(Input data begins)

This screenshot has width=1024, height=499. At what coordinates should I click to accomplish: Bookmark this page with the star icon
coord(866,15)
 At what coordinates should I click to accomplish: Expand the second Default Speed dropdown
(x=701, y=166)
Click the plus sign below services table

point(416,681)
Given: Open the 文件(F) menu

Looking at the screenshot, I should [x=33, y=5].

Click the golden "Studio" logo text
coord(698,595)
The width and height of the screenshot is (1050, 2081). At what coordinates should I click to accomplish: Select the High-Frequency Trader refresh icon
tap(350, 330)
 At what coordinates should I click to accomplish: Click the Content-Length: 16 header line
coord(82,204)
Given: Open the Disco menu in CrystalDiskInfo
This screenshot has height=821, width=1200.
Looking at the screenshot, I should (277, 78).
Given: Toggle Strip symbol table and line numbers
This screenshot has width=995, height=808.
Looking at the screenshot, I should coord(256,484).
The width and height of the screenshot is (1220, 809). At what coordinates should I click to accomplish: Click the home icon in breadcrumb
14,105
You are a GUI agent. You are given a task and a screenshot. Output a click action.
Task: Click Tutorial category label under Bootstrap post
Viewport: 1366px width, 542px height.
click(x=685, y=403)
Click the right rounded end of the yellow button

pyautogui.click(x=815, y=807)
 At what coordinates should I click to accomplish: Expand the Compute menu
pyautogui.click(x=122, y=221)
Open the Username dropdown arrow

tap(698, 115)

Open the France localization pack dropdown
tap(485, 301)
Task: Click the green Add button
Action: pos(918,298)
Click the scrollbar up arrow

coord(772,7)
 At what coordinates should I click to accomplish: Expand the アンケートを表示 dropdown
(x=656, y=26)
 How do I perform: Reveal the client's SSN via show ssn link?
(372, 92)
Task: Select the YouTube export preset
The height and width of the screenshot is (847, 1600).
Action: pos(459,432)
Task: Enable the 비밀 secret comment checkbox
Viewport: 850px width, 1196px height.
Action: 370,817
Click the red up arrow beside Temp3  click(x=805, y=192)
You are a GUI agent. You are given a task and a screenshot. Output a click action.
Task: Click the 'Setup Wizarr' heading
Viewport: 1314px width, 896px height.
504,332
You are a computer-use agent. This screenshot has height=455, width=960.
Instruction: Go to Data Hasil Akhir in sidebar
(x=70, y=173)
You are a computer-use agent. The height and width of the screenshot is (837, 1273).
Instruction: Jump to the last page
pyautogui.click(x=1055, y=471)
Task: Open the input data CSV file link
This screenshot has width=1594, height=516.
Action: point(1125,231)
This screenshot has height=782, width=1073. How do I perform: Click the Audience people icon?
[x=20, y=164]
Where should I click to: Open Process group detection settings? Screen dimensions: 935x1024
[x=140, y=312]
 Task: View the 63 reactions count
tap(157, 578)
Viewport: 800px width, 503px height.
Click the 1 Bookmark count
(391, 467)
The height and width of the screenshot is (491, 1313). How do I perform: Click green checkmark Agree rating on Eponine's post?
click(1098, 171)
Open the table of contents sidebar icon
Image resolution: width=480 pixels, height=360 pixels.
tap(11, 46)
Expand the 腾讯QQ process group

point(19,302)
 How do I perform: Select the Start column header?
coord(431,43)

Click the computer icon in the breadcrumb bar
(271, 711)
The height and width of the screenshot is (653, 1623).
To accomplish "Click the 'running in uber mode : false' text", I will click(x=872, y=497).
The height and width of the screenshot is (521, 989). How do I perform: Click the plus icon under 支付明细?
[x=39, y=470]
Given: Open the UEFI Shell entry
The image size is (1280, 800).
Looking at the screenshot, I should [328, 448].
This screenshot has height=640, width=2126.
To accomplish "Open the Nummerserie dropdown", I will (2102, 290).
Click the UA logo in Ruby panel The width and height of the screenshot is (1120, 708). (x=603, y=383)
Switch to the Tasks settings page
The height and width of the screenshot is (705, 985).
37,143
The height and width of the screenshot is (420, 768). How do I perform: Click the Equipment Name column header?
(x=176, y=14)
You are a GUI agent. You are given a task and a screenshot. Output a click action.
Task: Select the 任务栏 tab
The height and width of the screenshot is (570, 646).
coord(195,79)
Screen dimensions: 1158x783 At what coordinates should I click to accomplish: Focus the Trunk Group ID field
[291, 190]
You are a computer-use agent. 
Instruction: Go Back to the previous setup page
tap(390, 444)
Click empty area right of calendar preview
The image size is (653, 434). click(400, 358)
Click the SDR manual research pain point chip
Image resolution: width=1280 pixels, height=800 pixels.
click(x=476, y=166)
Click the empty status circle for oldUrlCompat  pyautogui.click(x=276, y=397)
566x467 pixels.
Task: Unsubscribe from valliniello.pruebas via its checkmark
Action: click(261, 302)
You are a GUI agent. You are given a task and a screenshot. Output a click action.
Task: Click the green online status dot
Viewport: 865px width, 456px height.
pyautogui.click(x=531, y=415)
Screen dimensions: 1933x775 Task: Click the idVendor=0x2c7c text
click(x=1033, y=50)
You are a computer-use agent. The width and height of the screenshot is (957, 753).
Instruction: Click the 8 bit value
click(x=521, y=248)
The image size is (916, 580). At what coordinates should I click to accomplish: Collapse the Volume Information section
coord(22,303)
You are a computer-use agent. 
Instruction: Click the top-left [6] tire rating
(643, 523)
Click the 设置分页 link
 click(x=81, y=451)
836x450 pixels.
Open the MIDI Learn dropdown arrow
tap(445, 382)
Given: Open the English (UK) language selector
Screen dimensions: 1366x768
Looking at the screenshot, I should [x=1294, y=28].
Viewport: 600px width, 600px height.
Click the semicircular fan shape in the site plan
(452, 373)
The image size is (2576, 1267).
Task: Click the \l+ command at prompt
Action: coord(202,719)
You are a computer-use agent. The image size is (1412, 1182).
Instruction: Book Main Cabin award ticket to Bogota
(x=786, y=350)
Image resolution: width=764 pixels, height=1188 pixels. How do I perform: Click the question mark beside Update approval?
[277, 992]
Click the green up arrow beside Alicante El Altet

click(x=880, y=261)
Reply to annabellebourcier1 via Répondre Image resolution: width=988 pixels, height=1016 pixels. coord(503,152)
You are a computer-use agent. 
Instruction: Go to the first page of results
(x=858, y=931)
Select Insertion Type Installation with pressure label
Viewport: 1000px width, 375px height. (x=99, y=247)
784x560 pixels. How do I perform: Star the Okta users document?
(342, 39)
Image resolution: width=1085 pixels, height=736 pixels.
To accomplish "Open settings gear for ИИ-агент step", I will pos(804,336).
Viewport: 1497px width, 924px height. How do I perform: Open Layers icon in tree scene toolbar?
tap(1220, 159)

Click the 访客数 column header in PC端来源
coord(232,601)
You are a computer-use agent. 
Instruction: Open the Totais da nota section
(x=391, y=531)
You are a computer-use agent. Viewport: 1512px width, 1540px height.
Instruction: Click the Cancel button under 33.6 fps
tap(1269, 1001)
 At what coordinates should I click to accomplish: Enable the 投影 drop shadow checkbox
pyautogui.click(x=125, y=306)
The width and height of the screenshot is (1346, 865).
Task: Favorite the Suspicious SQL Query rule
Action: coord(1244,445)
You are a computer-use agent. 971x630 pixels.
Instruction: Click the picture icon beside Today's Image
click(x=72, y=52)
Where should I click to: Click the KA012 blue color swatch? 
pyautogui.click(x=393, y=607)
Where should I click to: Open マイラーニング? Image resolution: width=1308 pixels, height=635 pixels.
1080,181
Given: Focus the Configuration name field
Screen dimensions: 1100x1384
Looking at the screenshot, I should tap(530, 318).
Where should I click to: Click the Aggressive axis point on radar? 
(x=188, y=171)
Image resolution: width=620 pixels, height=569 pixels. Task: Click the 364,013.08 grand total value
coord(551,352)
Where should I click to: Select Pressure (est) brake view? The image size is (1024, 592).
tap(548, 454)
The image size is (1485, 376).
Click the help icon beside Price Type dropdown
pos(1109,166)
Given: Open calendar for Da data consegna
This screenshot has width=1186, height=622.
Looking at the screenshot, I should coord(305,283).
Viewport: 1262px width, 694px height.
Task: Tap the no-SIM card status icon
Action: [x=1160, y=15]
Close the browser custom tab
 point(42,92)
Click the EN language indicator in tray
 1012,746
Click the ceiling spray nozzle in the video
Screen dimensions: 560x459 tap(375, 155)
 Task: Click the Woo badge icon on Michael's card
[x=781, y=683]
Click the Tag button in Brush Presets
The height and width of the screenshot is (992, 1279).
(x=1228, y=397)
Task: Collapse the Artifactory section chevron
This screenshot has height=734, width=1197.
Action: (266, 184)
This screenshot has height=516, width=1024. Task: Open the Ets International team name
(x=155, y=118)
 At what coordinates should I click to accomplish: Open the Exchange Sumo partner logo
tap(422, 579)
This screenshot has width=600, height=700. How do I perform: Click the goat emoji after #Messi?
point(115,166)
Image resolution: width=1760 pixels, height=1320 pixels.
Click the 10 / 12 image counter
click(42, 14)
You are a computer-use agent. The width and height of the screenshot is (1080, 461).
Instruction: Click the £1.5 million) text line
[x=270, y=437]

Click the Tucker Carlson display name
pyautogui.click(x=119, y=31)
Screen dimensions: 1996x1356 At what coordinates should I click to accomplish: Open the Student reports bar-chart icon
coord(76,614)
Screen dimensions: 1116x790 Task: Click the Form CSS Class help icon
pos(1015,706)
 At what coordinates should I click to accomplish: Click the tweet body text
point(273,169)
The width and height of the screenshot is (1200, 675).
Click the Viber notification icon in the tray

(Input data ends)

● **The task**
In the entries above, find the line holding "the アンケートを表示 dropdown" and the line holding "Given: Open the UEFI Shell entry"; print both of them and every line between, exactly, and nothing else.

● **Task response**
 At what coordinates should I click to accomplish: Expand the アンケートを表示 dropdown
(x=656, y=26)
 How do I perform: Reveal the client's SSN via show ssn link?
(372, 92)
Task: Select the YouTube export preset
The height and width of the screenshot is (847, 1600).
Action: pos(459,432)
Task: Enable the 비밀 secret comment checkbox
Viewport: 850px width, 1196px height.
Action: 370,817
Click the red up arrow beside Temp3  click(x=805, y=192)
You are a GUI agent. You are given a task and a screenshot. Output a click action.
Task: Click the 'Setup Wizarr' heading
Viewport: 1314px width, 896px height.
504,332
You are a computer-use agent. This screenshot has height=455, width=960.
Instruction: Go to Data Hasil Akhir in sidebar
(x=70, y=173)
You are a computer-use agent. The height and width of the screenshot is (837, 1273).
Instruction: Jump to the last page
pyautogui.click(x=1055, y=471)
Task: Open the input data CSV file link
This screenshot has width=1594, height=516.
Action: point(1125,231)
This screenshot has height=782, width=1073. How do I perform: Click the Audience people icon?
[x=20, y=164]
Where should I click to: Open Process group detection settings? Screen dimensions: 935x1024
[x=140, y=312]
 Task: View the 63 reactions count
tap(157, 578)
Viewport: 800px width, 503px height.
Click the 1 Bookmark count
(391, 467)
The height and width of the screenshot is (491, 1313). How do I perform: Click green checkmark Agree rating on Eponine's post?
click(1098, 171)
Open the table of contents sidebar icon
Image resolution: width=480 pixels, height=360 pixels.
tap(11, 46)
Expand the 腾讯QQ process group

point(19,302)
 How do I perform: Select the Start column header?
coord(431,43)

Click the computer icon in the breadcrumb bar
(271, 711)
The height and width of the screenshot is (653, 1623).
To accomplish "Click the 'running in uber mode : false' text", I will click(x=872, y=497).
The height and width of the screenshot is (521, 989). How do I perform: Click the plus icon under 支付明细?
[x=39, y=470]
Given: Open the UEFI Shell entry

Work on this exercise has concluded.